Narzuciłam na siebie koszulkę oraz
szorty i wyszłam do kuchni w poszukiwaniu czegoś do picia. Nalałam wodę do szklanki
i stojąc w oknie wypiłam ją jednym duszkiem, próbując uspokoić nerwy. Nie
wiedziałam, czemu się denerwuję. Przecież wszystko mam za sobą. No tak, prawie
wszystko. Wciąż musiałam podjąć decyzję odnośnie mojego wyjazdu. Z jednej
strony chciałam wrócić do Polski, bo tęskniłam za tatą i panią Zosią. Brakowało
mi ich bliskości, a poza tym dobrze czułam się w swojej ojczyźnie. Rok w
Madrycie od początku miał być dla mnie przygodą. I był. Najwspanialszą jaką
mogłam sobie wymarzyć, nie zważając na Crisa i jego chore akcje.
Jednak teraz, kiedy spotkałam
Gonzalo, którego pokochałam, nie wyobrażałam sobie wyjazdu stąd. Pragnęłam
spędzać z nim każdą minutę, każdą godzinę, każdy dzień!
- O… Asia. – Do kuchni
przyczołgała się Klaudia. Wyglądała strasznie! Rozmazany makijaż, włosy w
nieładzie, podziurawione pończochy… Chyba ostro wczoraj zabalowała.
- Wyglądasz jak kobieta z moich
koszmarów.
- Bywa – odparła, siadając na
krześle. – Jest coś do picia?
- Pewnie. – Bez zawahania
chwyciłam za szklankę i dałam jej trochę wody mineralnej. – Proszę.
- Dzięki.
- Długo imprezowałyście, nie?
- No… Ja wróciłam z Karimem około
trzeciej, a Irma została do końca.
- Fajnie było. Akcja z Crisem… Jak
wyście na to wpadły?
- Musiałyśmy dać mu nauczkę. Teraz
wie, co go może spotkać jak będzie zadzierać z kobietami. Należało mu się.
- A Irina? Wiecie, że tam była?
- Tak. Szkoda mi się jej zrobiło,
ale w końcu i ona przejrzała na oczy. Spotkaliśmy ją później jak spacerowała po
ulicach Madrytu. Płakała i powiedziała nam, że nie chcę być już z Cristiano.
Dzisiaj ma zabrać od niego swoje rzeczy i wrócić do Nowego Jorku.
- Żadna kobieta nie zasługuje na
takie traktowanie. Może zrobię śniadanie, co? Skoro Karim z tobą przyszedł, to
pewnie będzie głodny jak wstanie.
- O… Kochana jesteś, wiesz?

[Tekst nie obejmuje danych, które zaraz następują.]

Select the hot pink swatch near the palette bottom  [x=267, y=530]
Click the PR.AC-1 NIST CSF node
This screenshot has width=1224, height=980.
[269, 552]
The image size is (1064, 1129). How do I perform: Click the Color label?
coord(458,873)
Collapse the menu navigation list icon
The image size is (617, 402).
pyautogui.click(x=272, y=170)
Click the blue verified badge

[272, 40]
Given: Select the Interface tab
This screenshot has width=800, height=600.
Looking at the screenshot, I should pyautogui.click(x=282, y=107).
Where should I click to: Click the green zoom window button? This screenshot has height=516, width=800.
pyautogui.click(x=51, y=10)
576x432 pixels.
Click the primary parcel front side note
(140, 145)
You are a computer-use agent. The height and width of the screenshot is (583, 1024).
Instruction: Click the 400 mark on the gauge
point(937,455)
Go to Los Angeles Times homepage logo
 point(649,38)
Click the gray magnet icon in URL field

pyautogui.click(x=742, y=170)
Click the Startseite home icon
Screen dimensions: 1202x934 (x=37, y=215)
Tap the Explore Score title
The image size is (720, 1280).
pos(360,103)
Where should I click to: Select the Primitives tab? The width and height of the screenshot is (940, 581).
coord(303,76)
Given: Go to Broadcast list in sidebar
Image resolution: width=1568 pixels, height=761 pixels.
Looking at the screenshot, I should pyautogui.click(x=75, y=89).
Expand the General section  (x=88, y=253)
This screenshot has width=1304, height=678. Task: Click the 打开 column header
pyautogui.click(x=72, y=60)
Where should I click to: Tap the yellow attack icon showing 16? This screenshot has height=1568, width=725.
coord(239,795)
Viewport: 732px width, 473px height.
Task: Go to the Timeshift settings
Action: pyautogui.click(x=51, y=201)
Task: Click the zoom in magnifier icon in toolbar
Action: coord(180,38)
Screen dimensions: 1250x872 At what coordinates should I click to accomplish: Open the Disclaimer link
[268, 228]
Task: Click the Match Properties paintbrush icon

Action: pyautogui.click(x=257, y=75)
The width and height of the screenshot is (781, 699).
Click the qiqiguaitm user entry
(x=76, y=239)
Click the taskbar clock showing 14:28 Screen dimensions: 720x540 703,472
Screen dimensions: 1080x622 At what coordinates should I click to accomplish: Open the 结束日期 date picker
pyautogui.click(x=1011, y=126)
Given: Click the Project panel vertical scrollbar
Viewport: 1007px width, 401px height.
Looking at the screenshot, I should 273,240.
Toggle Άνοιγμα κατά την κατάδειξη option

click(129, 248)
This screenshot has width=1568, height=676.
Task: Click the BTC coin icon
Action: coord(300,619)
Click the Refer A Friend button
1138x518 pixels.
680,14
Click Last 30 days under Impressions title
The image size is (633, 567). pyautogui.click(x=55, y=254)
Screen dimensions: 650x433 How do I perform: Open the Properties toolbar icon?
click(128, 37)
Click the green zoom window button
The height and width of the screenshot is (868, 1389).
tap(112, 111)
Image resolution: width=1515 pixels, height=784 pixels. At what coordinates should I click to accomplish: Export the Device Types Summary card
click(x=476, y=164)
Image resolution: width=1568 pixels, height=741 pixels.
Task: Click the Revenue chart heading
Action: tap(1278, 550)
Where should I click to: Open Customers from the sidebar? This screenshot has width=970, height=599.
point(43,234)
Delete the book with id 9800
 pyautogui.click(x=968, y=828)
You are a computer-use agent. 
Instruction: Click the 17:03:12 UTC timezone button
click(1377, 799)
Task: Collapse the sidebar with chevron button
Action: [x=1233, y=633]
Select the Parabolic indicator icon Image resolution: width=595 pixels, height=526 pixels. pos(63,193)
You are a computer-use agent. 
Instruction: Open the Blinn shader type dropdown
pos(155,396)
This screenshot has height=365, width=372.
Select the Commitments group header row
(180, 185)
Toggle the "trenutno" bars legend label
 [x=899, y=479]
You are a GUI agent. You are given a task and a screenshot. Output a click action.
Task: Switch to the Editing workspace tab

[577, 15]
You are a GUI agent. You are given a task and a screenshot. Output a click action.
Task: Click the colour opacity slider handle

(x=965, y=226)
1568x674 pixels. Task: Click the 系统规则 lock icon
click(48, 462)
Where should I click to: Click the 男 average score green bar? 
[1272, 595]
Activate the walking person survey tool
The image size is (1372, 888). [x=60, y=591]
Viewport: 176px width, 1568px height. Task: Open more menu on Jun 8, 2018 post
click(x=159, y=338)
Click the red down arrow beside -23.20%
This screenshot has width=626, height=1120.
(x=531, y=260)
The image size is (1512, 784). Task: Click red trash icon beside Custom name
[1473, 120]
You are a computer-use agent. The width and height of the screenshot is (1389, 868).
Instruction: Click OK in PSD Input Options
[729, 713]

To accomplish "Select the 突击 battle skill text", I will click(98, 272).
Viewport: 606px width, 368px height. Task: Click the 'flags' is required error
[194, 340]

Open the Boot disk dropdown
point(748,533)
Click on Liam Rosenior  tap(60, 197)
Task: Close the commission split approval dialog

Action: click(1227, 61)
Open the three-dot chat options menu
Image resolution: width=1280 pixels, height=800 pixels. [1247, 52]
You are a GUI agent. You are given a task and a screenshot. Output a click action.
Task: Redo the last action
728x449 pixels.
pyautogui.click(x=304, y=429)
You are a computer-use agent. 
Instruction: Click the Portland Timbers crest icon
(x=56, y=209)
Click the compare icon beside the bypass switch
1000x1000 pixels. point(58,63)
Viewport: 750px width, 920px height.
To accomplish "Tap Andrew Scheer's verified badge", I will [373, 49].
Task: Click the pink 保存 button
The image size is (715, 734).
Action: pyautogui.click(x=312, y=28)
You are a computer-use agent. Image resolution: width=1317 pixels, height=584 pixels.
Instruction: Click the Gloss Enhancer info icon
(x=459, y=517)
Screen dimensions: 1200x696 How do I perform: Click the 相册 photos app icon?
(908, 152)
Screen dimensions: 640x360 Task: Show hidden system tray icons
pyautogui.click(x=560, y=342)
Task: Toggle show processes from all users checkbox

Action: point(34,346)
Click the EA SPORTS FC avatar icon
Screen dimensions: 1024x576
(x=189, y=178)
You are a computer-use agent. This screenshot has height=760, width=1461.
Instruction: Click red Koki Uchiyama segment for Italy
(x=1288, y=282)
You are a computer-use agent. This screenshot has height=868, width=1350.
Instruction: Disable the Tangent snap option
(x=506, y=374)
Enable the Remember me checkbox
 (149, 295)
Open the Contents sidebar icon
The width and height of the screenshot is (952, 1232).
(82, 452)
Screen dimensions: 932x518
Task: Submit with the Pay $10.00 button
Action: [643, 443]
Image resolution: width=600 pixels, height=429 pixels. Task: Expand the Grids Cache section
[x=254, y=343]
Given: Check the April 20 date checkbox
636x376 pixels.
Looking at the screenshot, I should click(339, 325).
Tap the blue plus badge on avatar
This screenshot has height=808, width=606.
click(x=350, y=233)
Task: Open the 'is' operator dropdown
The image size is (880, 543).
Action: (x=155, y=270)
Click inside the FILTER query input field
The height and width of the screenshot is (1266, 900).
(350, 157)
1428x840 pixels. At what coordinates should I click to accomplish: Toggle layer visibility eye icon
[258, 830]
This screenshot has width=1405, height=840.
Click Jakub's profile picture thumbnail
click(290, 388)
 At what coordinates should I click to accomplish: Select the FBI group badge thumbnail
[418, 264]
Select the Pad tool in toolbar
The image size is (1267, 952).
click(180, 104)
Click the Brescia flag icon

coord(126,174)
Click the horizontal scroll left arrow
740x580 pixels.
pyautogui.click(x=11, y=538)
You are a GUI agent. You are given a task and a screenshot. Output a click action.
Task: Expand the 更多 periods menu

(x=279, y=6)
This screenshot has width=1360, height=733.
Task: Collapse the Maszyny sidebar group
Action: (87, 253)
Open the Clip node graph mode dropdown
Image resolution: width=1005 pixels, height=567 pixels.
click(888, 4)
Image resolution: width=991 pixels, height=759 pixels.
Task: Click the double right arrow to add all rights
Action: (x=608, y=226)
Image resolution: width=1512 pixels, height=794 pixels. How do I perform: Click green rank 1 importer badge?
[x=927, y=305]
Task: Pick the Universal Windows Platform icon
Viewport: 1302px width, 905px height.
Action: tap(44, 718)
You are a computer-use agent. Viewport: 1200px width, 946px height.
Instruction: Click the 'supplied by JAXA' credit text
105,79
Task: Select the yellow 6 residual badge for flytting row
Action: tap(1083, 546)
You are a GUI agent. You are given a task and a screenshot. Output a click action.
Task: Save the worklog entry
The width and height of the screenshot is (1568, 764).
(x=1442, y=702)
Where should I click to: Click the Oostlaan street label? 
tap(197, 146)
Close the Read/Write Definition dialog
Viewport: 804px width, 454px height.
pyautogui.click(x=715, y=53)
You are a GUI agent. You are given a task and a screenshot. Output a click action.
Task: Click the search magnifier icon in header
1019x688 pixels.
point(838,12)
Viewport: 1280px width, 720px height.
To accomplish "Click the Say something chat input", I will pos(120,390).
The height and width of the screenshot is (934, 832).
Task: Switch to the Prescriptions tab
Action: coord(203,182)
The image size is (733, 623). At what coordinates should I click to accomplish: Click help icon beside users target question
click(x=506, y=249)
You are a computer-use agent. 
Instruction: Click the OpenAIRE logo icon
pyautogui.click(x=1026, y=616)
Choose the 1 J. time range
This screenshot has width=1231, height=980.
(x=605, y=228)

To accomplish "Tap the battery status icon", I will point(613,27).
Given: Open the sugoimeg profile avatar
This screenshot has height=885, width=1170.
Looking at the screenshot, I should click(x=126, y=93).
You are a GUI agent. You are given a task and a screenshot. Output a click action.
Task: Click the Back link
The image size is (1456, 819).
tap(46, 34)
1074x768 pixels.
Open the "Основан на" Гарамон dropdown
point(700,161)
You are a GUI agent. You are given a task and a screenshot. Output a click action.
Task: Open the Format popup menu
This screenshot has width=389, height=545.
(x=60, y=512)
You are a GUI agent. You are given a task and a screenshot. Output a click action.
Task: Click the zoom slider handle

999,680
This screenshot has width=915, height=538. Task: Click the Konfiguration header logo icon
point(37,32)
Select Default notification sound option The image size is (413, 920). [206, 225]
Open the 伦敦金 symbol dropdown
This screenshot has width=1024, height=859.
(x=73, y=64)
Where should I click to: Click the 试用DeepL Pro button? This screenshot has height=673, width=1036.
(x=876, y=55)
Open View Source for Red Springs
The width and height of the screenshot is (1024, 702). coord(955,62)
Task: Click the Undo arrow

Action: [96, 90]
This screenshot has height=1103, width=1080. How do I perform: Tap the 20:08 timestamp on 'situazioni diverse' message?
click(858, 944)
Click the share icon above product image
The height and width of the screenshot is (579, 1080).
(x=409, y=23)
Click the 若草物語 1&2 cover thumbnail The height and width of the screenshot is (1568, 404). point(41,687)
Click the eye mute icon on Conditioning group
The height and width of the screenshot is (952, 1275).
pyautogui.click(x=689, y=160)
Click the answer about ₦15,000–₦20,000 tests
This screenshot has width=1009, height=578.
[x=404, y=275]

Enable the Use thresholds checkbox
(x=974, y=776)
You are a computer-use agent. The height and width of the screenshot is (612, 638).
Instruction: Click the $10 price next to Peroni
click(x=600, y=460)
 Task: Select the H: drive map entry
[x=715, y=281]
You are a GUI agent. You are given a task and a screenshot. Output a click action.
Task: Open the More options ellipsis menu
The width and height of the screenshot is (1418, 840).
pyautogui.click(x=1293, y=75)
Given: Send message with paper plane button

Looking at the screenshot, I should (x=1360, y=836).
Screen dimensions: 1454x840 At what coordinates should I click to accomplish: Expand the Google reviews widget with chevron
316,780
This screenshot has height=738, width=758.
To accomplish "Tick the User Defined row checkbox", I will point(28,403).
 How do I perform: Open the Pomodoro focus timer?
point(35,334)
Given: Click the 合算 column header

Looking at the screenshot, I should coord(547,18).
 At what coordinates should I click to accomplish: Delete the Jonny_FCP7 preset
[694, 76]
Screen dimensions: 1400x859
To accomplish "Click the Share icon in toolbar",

Ja idę
pod prysznic, bo czuję, że cuchnę.
Kilkanaście minut później
siedziałam w kuchni razem z Klaudią i Irmą. Zajadałyśmy się przyrządzonymi
przeze mnie kanapkami i popijałyśmy aromatyczną kawę. Nie przestałyśmy
plotkować o wczorajszej imprezie, która wszystkim bardzo się spodobała. Jednak
we mnie wdarło się lekkie podenerwowanie, bowiem dziewczyny nie wiedziały, że w
moim pokoju śpi jeszcze Gonzalo. Bałam się, co sobie o mnie pomyślą. Jasne,
Klaudia sypiała z Karimem odkąd tylko pojawiła się w Madrycie, ale ona była
inna. Do mnie takie zachowanie nie było podobne.
- Klaudia, a Karim nie jest na
ciebie zły – zapytała Irma. – Przecież on jest przyjacielem Cristiano. Pewnie
nie był zachwycony, że tak potraktowałaś jego kumpla.
- Karim od jakiegoś czasu też miał
dość Crisa. Pochwalił nasz pomysł.
- Aż dziwne, że oni kiedyś byli
tacy sami.
- Miłość zmienia ludzi –
powiedziałam.
- Wydaje mi się, że Karim nie
będzie się więcej spotykać z Cristiano. Wkurzył się na niego. Dla mnie to
dobrze, bo Benz może przyjaźnić się z kimś innym. Facetów w drużynie nie brakuje.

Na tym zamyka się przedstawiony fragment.